* [WORK INSTRUCTIONS]
Answer these questions using the patent text below.
1. What does Fig. 1 show?
2. What do Figs. 6B and 6C depict?
3. What do reference numerals repeated among the figures indicate?

* [PAGE TEXT]
BRIEF DESCRIPTION OF THE DRAWINGS

[0028] The subject matter regarded as the invention is particularly pointed out and distinctly claimed in the concluding portion of the specification. The invention, however, both as to organization and method of operation, together with objects, features, and advantages thereof, may best be understood by reference to the following detailed description when read with the accompanying drawings in which:

[0029] Fig. 1 is an illustration of a pile of banknotes;

[0030] Fig. 2 is a schematic illustration of a typical prior art paper thickness detector;

[0031] Fig. 3 is a schematic illustration of an improved paper sheet thickness detector, constructed and operative in accordance with a preferred embodiment of the present invention;

[0032] Fig. 4 is a graphical illustration of an exemplary magnetic sensor signal, generated by the detector of Fig. 3;

[0033] Figs. 5A and 5B are schematic illustrations of a portion of a detection apparatus comprising multiple detectors of Fig. 3;

[0034] Fig. 5C is a schematic illustration of the portion of the detection apparatus shown in Fig. 5 A connected to an opened housing element;

[0035] Fig. 6 A is a schematic illustration of a portion of a lever arm, forming part of the detector of Fig. 3; and

[0036] Figs. 6B and 6C are graphical illustrations of sensor signals for the detector of Fig. 3 without and with shock absorbers.

[0037] It will be appreciated that for simplicity and clarity of illustration, elements shown in the figures have not necessarily been drawn to scale. For example, the dimensions of some of the elements may be exaggerated relative to other elements for clarity. Further, where considered appropriate, reference numerals may be repeated among the figures to indicate corresponding or analogous elements.

DETAILED DESCRIPTION OF THE PRESENT INVENTION

[0038] In the following detailed description, numerous specific details are set forth in order to provide a thorough understanding of the invention. However, it will be understood by those skilled in the art that the present invention may be practiced without these specific details. In other instances, well-known methods, procedures, and components have not been described in detail so as not to obscure the present invention.

Stored entries

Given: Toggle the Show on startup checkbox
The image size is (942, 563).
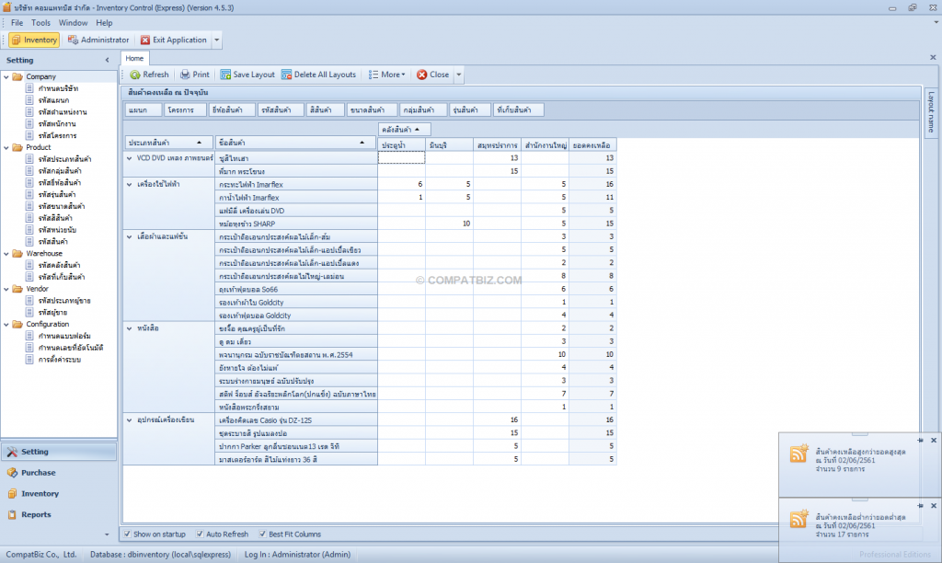Looking at the screenshot, I should pyautogui.click(x=128, y=534).
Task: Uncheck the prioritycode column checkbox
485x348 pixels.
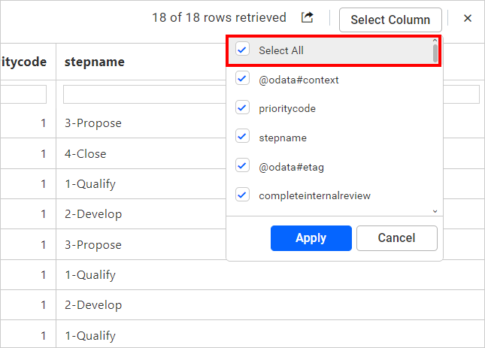Action: 242,108
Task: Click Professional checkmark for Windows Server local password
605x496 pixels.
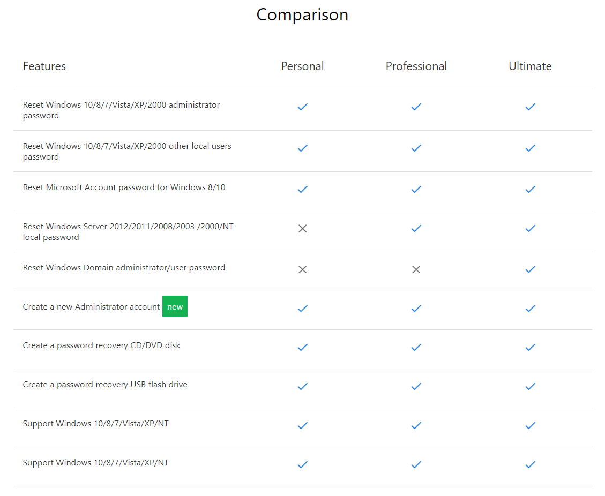Action: (416, 229)
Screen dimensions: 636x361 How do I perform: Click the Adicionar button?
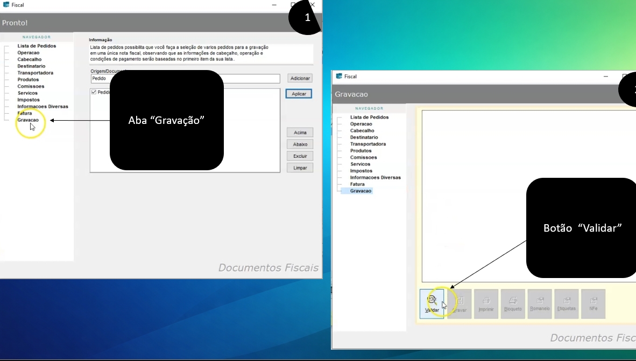[300, 79]
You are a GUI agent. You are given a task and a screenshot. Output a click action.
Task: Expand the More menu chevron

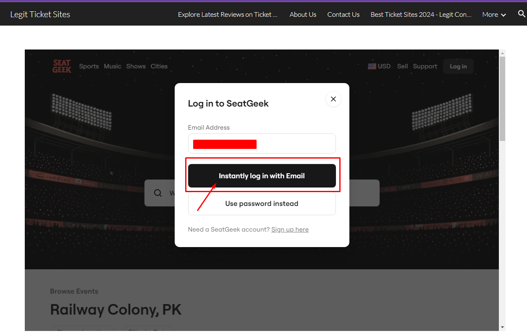coord(503,15)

* [ANSWER TO THE PROBLEM]
1. A pile of banknotes.
2. Sensor signals for the detector of Fig. 3, without and with shock absorbers.
3. Corresponding or analogous elements.